Re^2: Finding longest palindrome from a string
by ccn (Vicar) on Aug 14, 2004 at 08:44 UTC

      Oops, thank you. I missed that one because I downloaded the solutions by crawling the displaycode links on the thread page and he didn't put his entry in CODE tags.

      It works correctly and therefor qualifies, but I only get about 340 iterations/s for it. That puts it next to Limbic~Region's entry in my chart. I'm not surprised, as his code is quite complex and involves a true for(;;) loop (relatively slow in Perl). Fast code in Perl means as few opcodes as possible and letting builtins do work implicitly as much as possible. (See GRT, f.ex.)

      That is how I arrived at my second version. I copied the first version, ripped everything except the XOR out of the loop, and started benchmarking them against each other as I tried to accelerate extraction of null runs from the bitmask and rotation of the reverse string.

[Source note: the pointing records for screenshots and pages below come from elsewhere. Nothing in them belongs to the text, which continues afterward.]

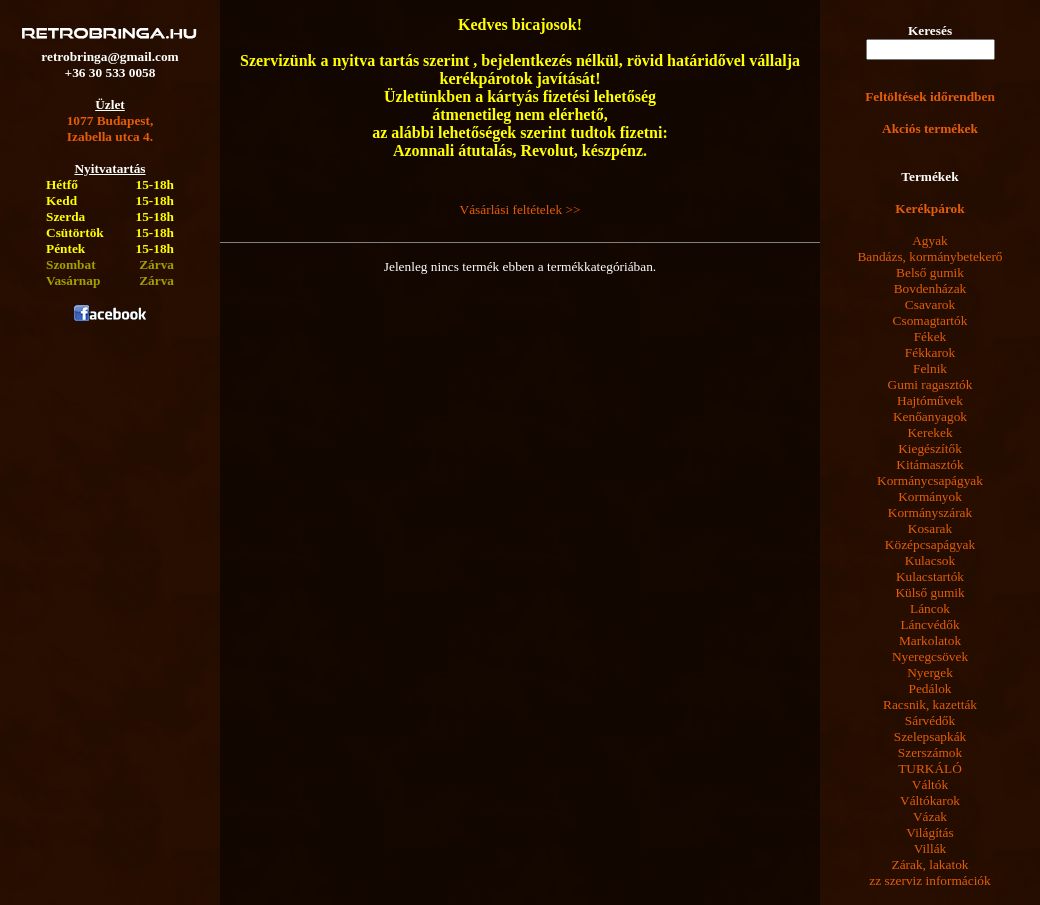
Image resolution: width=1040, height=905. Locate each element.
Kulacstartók (930, 576)
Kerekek (929, 432)
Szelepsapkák (930, 736)
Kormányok (930, 496)
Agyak (930, 240)
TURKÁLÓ (930, 768)
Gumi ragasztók (930, 384)
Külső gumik (929, 592)
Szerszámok (930, 752)
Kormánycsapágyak (930, 480)
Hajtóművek (930, 400)
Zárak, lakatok (930, 864)
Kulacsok (930, 560)
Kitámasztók (929, 464)
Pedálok (930, 688)
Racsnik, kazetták (930, 704)
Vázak (930, 816)
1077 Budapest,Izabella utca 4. (110, 128)
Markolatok (930, 640)
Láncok (930, 608)
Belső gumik (930, 272)
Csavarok (930, 304)
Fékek (930, 336)
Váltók (930, 784)
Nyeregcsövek (930, 656)
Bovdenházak (930, 288)
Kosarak (930, 528)
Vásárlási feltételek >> (520, 209)
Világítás (929, 832)
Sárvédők (930, 720)
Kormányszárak (930, 512)
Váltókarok (930, 800)
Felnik (930, 368)
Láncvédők (929, 624)
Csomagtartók (930, 320)
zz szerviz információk (929, 880)
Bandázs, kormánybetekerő (929, 256)
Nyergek (930, 672)
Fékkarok (930, 352)
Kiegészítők (930, 448)
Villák (930, 848)
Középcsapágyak (930, 544)
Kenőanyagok (930, 416)
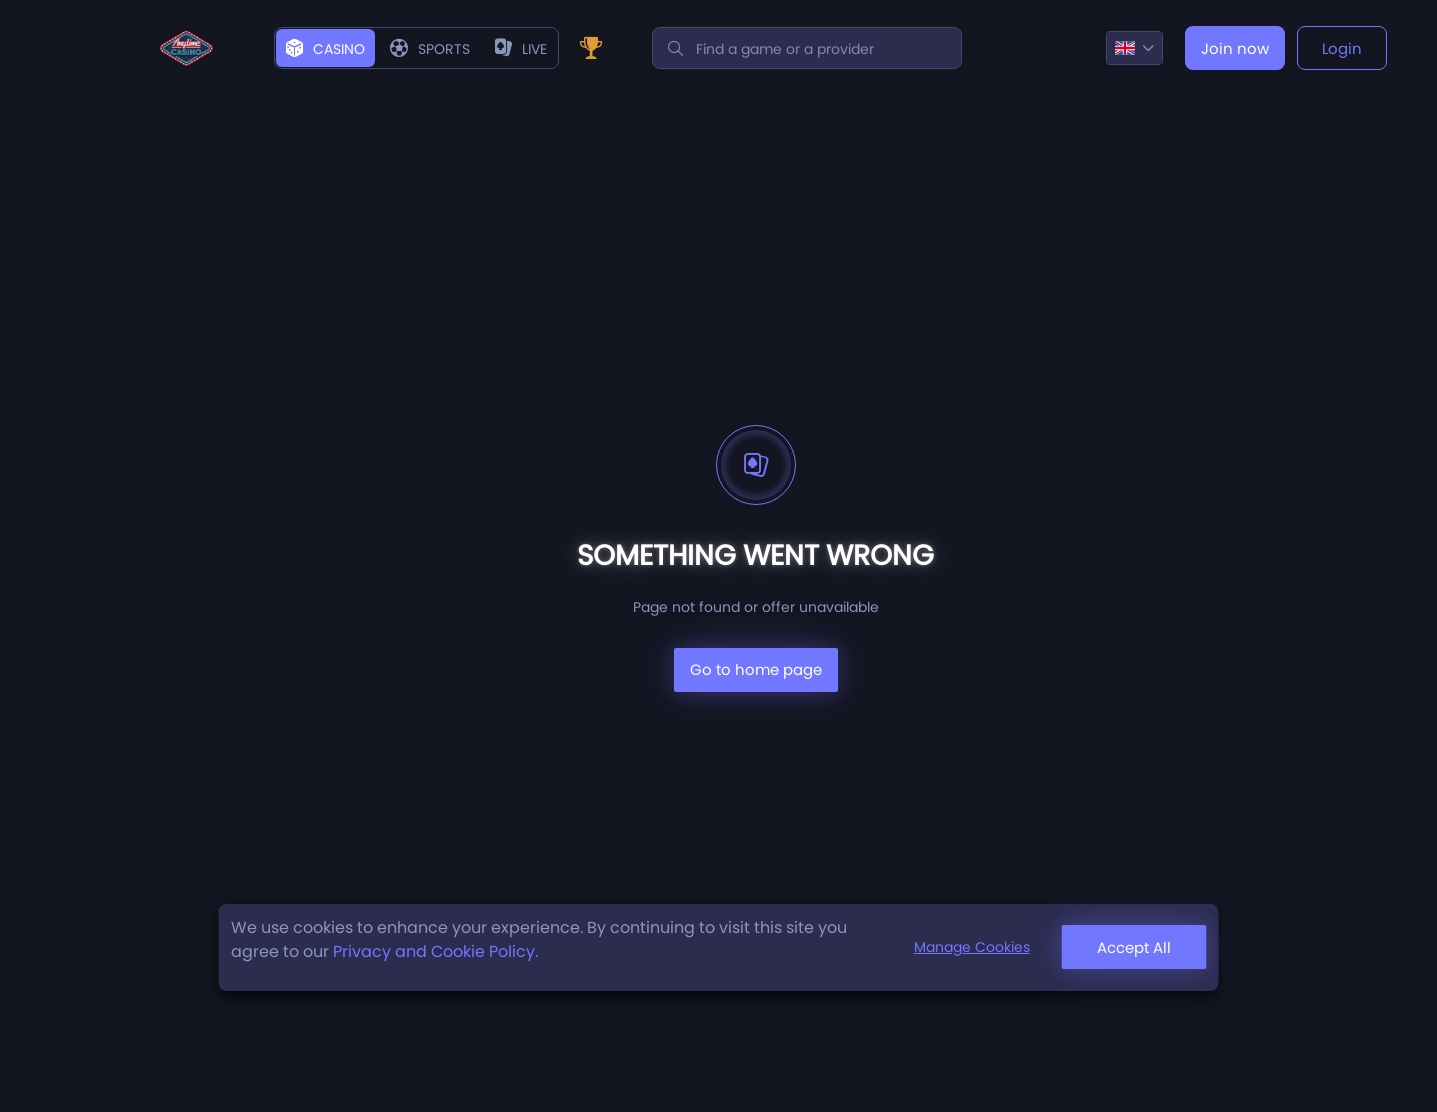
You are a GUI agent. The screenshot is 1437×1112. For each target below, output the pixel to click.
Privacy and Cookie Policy (434, 951)
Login (1342, 48)
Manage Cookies (972, 947)
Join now (1235, 48)
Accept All (1134, 947)
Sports (430, 49)
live (521, 49)
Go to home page (756, 669)
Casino (325, 49)
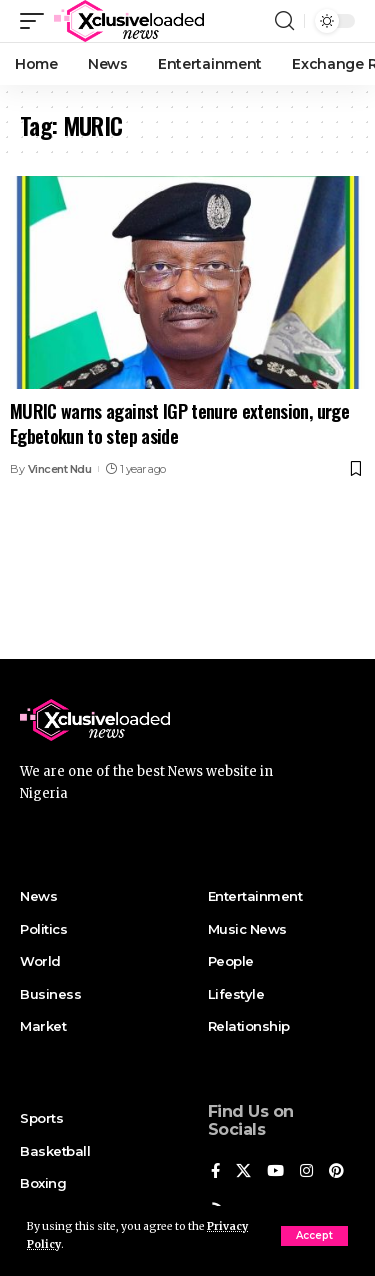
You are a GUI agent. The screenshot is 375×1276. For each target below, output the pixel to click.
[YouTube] (275, 1172)
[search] (284, 21)
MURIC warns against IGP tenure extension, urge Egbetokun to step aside (179, 423)
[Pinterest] (336, 1172)
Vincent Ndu (60, 469)
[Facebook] (215, 1172)
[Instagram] (306, 1172)
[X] (243, 1172)
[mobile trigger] (37, 21)
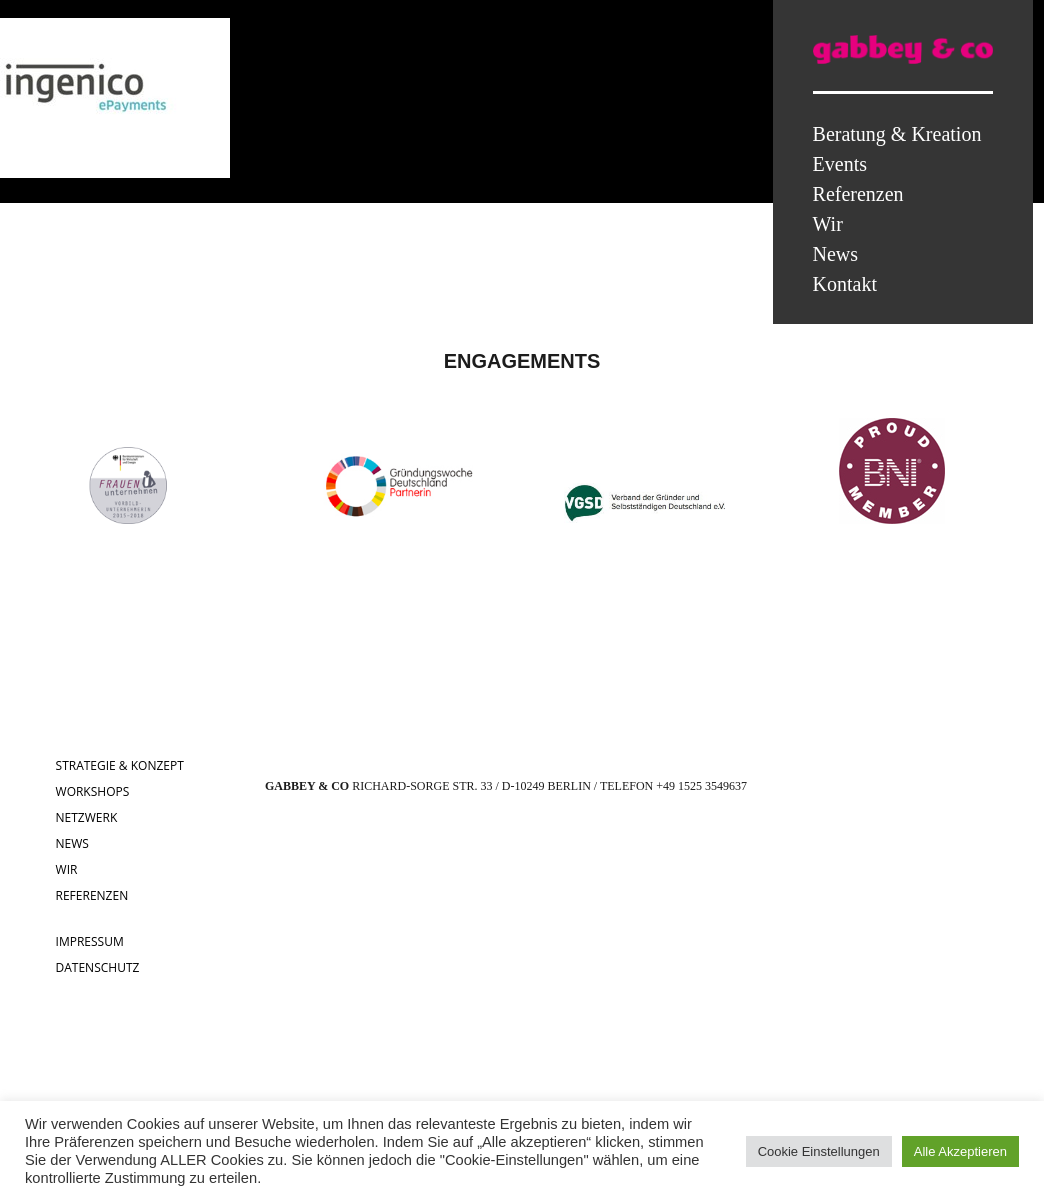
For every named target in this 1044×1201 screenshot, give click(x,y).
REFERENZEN (92, 895)
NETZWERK (87, 817)
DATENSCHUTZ (98, 967)
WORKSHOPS (93, 791)
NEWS (72, 843)
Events (840, 164)
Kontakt (845, 284)
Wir (828, 224)
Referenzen (858, 194)
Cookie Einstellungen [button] (819, 1151)
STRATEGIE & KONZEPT (120, 765)
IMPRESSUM (90, 941)
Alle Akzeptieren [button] (960, 1151)
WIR (67, 869)
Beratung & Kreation (897, 134)
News (836, 254)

Every single operation I added to the (non-functional, skeletal) second version had a dramatic impact on speed. Whatever I did, I found nothing with which to improve upon while( /\0{3,}/g ) { } and substr+chop. I only managed to get a speedup when I constrained the match further so that the regex engine isn't exited to drop into the loop body for null runs that are too short to be candidates. Apparently, avoiding that penalty by skipping matches implicitly more than makes up for the additional cost of having to compile the regex multiple times, which skipping them explicitly didn't require.

      The version and compile-time flags of the Perl in use probably matter to some degree, as well.

      Makeshifts last the longest.

        Your benchmarking is not fair. The place is hihgly dependend on input data. E.g. if you use only     'abcdedcbabcdefgfedcbabcdefghijklmnonmlkjihgfedcbabcdefghijklkjihgfedcbabcdefghijklmnoponmlkjihgfedcba' you get other results.

        I can't imagine a fair benchmark because it must go through all possible permutations for short and very very long strings. Or it must use random input data and calculate the statistics.